What this task involves =
Please format the part of the items that opens with the line containing "Viewport: 1568px width, 486px height." and closes with the line containing "Click the national emblem logo" as a JSON list of strings, one string per line. Omit blank lines and leave the pictures out.

Data shown =

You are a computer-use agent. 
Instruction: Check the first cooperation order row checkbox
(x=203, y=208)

==

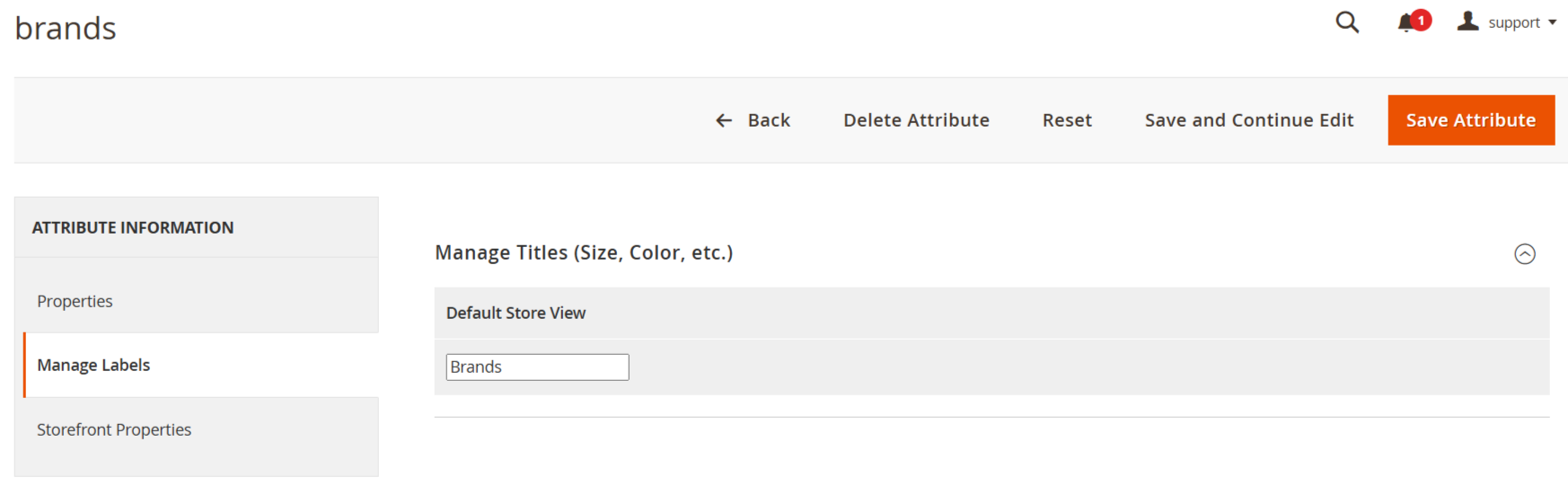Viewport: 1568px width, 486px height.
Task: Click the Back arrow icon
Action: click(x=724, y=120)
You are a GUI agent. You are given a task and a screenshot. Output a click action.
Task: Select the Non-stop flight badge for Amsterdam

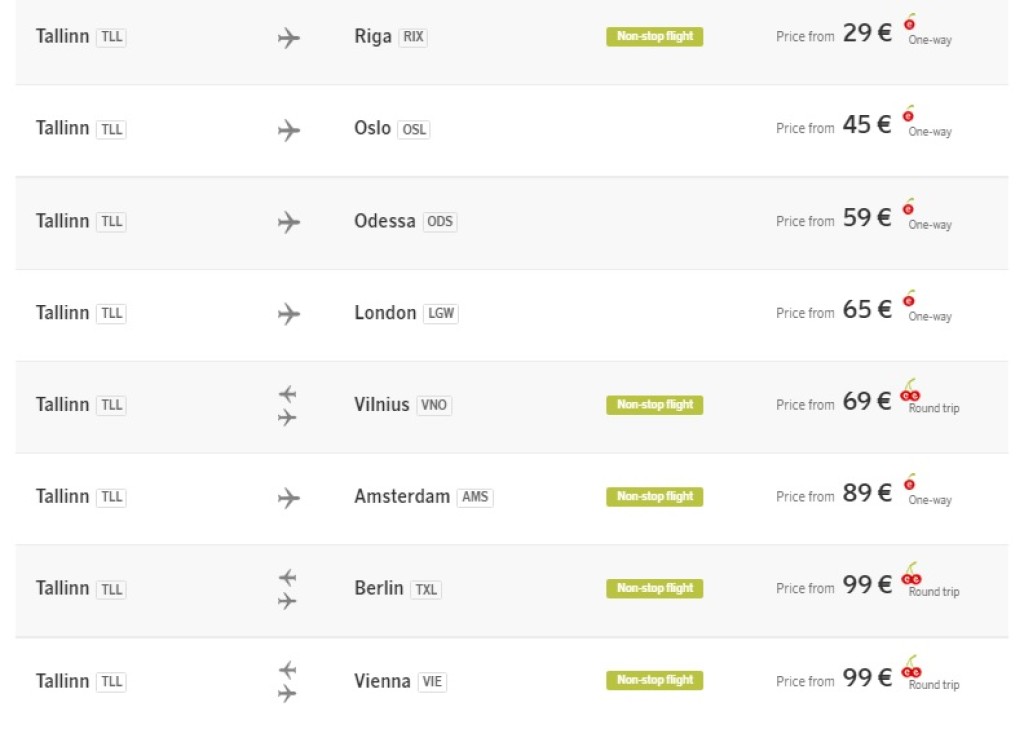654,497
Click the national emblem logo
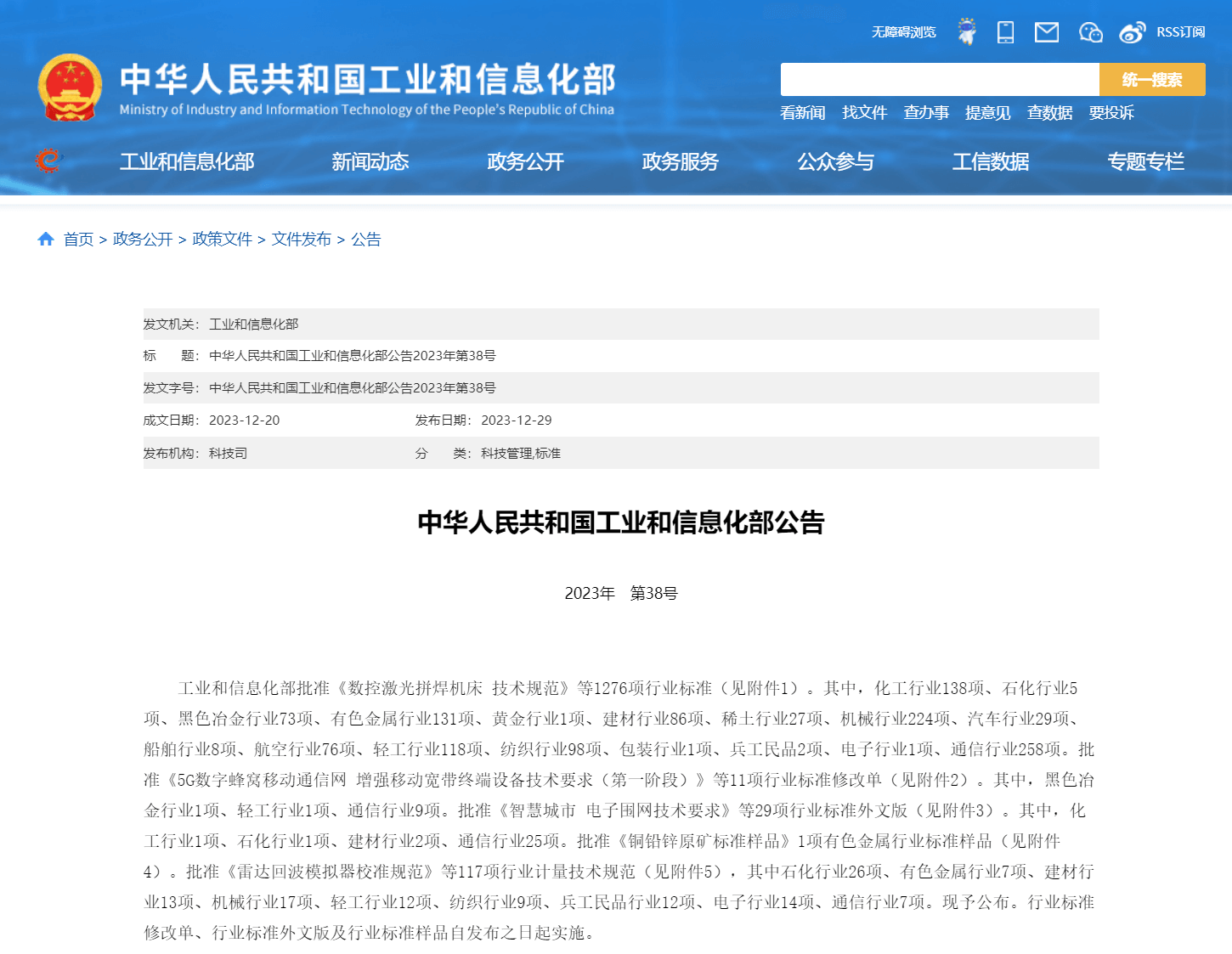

---

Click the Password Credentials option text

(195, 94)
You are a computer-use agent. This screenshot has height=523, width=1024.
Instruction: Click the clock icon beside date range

The answer =
[
  "Viewport: 1568px width, 486px height.",
  "Task: Click the Back arrow icon",
  "Action: click(x=724, y=120)",
  "You are a GUI agent. You are given a task and a screenshot. Output a click action.",
  "Task: Select the Non-stop flight badge for Amsterdam",
  "654,497",
  "Click the national emblem logo"
]